Solo qualifying runs are scored out of 100 to determine the Top-32 battle tree. Each driver performs two qualifying runs, with the best run being used. The score is averaged from all three judges. At each event the clipping points, clipping zones, entry point and expected speeds will be detailed during the drivers briefing. Judges will also outline the amount of points available in each category based on the layout of the track. The table below shows how many points it is possible to earn in each category from a perfect score of 100.

• SPEED (10 points)
 Some track will use a speed gun to measure entry speed or a reference mid corner speed. This and speed over the entire course are judged. Speed has more priority on some courses than others.
• LINE (30 points)
 The judges will outline which line they want the drivers to run and the clipping points/zones. How accurately the drivers hit these points/zones and stay on the line determines their points out of 30
• ANGLE (30 points)
 How much angle the driver can hold during the drift ( in relation to speed ) and how fast/precise the transitions are. The initiation of the drift ( entry ) is also judged as part of angle
• OVERALL IMPACT (30 points) 
Overall impact is how the judges perceive the run overall. Was the driver aggressive, pushing to the limit, or driving safe and conservative. Overall impact is the entertainment and style part of the judging, where drivers can express themselves.


 Straightening during a qualifying run will be heavily penalised.
The handbrake should only be used to make slight adjustments to the cars line during qualifying runs.
A spin or complete loss of drift will result in a score of zero. Putting three (3) wheels off the track is classed as off-track, which is classed as a spin.


During the Top-32 tandem battles, the judge’s emphasis will be on the chase car’s emulation and proximity. The amount of proximity expected will be based on the speed and layout of the track and will be explained in each drivers briefing. Drivers in the Top-32 are expected to be good enough to drive the course as the judges have requested, so the lead car merely has to drive as hard as they can.

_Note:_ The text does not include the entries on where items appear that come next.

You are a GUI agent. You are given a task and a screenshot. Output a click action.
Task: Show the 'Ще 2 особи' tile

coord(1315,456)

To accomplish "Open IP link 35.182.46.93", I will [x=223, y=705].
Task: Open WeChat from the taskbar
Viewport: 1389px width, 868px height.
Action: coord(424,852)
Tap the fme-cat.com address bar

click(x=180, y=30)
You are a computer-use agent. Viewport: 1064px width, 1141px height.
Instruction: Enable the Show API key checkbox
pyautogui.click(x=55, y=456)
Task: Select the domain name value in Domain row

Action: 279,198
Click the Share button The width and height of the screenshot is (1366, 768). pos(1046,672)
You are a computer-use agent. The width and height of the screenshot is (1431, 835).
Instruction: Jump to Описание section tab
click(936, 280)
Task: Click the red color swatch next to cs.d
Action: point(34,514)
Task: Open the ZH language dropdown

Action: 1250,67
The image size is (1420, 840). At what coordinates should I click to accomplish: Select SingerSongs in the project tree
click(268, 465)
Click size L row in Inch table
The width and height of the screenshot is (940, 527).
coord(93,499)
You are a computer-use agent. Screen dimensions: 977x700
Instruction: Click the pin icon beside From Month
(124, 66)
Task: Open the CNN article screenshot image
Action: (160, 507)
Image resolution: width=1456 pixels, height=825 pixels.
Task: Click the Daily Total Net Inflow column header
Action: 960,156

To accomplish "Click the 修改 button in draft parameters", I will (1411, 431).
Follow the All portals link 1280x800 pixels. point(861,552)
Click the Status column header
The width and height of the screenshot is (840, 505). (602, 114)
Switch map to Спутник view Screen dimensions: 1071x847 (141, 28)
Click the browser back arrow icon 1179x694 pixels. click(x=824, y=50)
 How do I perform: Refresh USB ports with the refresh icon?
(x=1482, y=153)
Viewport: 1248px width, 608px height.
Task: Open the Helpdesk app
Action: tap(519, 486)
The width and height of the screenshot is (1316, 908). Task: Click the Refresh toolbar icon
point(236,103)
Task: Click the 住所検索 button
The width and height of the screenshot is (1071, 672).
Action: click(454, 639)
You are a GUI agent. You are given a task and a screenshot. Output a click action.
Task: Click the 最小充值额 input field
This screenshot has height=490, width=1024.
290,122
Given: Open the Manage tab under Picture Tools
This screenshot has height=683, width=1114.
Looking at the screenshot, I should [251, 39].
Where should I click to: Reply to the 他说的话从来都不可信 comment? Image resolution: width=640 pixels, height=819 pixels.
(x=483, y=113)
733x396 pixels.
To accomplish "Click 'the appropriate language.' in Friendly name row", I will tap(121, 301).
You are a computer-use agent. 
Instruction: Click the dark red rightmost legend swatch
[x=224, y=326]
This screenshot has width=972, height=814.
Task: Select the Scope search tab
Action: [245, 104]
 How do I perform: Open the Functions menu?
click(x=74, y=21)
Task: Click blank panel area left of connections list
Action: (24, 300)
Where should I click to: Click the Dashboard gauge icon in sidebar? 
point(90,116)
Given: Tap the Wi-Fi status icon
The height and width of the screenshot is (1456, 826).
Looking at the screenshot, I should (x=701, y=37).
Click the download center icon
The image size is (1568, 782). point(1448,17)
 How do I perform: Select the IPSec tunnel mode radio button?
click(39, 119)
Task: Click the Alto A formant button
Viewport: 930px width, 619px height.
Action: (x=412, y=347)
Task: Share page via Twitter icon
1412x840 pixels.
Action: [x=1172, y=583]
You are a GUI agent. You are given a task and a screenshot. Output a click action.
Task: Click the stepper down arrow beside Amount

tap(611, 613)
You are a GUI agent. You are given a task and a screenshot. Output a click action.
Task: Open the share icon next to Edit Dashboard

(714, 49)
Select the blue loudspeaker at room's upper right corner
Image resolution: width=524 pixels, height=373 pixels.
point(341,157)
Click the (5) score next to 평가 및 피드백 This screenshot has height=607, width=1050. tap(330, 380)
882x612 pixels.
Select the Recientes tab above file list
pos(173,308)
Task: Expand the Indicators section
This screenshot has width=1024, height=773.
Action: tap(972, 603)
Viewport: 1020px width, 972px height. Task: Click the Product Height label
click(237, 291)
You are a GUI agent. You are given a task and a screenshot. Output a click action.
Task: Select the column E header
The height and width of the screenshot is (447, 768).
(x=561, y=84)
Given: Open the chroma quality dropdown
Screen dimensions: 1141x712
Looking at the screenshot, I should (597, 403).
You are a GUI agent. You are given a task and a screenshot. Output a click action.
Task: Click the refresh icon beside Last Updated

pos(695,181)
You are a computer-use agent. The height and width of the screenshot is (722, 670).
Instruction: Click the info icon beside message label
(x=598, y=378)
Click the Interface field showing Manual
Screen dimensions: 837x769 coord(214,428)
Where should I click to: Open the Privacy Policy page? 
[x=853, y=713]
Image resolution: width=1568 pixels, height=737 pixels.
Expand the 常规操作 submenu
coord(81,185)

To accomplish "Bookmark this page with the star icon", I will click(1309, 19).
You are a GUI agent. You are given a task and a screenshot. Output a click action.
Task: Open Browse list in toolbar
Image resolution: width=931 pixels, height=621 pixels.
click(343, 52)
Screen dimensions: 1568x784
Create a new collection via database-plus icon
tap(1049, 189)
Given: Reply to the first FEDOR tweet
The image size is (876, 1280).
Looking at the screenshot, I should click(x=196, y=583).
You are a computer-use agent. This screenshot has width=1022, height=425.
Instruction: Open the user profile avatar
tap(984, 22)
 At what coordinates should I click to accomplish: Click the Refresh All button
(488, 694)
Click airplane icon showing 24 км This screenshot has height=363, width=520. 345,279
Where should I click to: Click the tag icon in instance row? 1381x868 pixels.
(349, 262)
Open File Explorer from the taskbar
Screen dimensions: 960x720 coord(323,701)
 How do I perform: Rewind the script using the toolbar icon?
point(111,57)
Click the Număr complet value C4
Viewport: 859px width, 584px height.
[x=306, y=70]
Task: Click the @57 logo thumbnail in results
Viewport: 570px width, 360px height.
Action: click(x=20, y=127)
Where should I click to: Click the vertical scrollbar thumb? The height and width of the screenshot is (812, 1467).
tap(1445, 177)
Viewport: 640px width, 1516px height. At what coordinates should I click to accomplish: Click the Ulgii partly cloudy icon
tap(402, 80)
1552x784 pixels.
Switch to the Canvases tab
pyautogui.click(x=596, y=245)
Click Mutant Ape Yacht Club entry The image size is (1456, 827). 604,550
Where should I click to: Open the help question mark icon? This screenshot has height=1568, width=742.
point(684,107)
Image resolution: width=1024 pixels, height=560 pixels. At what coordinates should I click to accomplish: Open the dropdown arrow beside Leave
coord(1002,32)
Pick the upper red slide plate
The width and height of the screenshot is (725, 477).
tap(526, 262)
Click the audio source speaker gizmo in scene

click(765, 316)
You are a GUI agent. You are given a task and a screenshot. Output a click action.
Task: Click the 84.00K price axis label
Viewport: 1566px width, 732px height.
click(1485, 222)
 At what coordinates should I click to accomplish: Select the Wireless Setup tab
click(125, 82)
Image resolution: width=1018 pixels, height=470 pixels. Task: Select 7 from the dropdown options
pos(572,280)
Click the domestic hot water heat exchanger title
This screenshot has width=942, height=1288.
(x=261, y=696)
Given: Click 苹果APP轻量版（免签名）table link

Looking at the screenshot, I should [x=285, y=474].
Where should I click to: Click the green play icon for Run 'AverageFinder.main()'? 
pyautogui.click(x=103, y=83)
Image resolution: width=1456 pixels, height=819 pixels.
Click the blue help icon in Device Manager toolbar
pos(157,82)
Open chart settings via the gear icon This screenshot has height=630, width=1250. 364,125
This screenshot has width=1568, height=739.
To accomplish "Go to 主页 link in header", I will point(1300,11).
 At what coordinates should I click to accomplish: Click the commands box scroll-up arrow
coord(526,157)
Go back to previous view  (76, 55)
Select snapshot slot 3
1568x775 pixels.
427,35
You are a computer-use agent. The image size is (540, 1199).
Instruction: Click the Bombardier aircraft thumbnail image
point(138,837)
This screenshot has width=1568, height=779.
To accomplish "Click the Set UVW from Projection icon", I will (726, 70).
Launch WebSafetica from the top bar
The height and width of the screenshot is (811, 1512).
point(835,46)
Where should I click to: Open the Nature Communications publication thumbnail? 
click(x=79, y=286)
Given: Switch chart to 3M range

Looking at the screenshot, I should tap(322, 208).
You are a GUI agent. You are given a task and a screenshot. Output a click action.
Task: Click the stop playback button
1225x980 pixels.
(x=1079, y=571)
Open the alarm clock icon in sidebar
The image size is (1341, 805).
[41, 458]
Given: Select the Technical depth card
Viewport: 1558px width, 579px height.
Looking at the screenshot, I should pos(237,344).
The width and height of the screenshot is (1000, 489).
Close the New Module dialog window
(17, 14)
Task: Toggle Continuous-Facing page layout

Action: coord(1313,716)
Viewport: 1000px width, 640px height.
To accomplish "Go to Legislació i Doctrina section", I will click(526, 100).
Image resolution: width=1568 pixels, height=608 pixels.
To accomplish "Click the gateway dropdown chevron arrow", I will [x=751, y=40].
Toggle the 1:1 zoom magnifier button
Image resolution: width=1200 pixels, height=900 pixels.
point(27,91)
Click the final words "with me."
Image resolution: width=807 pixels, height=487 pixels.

• Any brake checking or blocking will give the lead car an instant lose.
• The chase car must emulate the lead car while drifting as close as possible.
• The chase car is expected to push into the lead car’s inside line but without interfering with the lead car during transitions.
• Light contact is permitted as long as it does not effect the line of the lead car or cause structural damage.
• During tandem battles, scando entries will be heavily penalised as they block the chase car during the entry.
• A spin, complete loss of drift or a partial spin is an instant lose. If two cars spin, the first one to do so loses.
• Overtaking is only permitted when the lead car goes off track or runs wide enough to allow the chase car to overtake without contact or changing line.

Here are the easiest ways to explain who will win:

• If the chase car drifts EXACTLY the same as the lead car and is able to move onto the inside line of the lead car and apply pressure throughout the run, they will win. They DO NOT have to drift any better than the lead car, just emulate, even if it’s shallow or slow.
• If the chase car has close proximity but with LESS angle, it shows the chase car cant keep up so the lead car will win.
• If the lead car pulls away, regardless of angle, the lead car wins. Why? Because if the lead car drifts fast and shallow, the chase car must do the same. Once again, it’s not about who drifts with better line, speed and angle, but about proximity and emulation. We want a show for the crowd! Be aware that if the lead car is deemed to be drifting with shallow angle intentionally, they will lose the battle.
• If the lead car is slow and the chase car has more angle while applying pressure with good proximity, then clearly the chase car wins.
• The three judges keep their own point score out of ten for each run. This is done only to help determine who has advantage after each run. Each judge nominates a winner or re-run and majority rules.

For example:

• Two judges or three judges choose car A, then car “A” wins.
• If two judges or three judges choose a re-run, then the battle is re-run.
• If one judge chooses car A, one judge chooses car B and one judge chooses re-run, then the battle will be re-run.


If you require any further judging information or clarification contact – info@australiandriftinggp.com.au or visit the contact page
The judges will go into specific detail at each event during the driver’s briefings.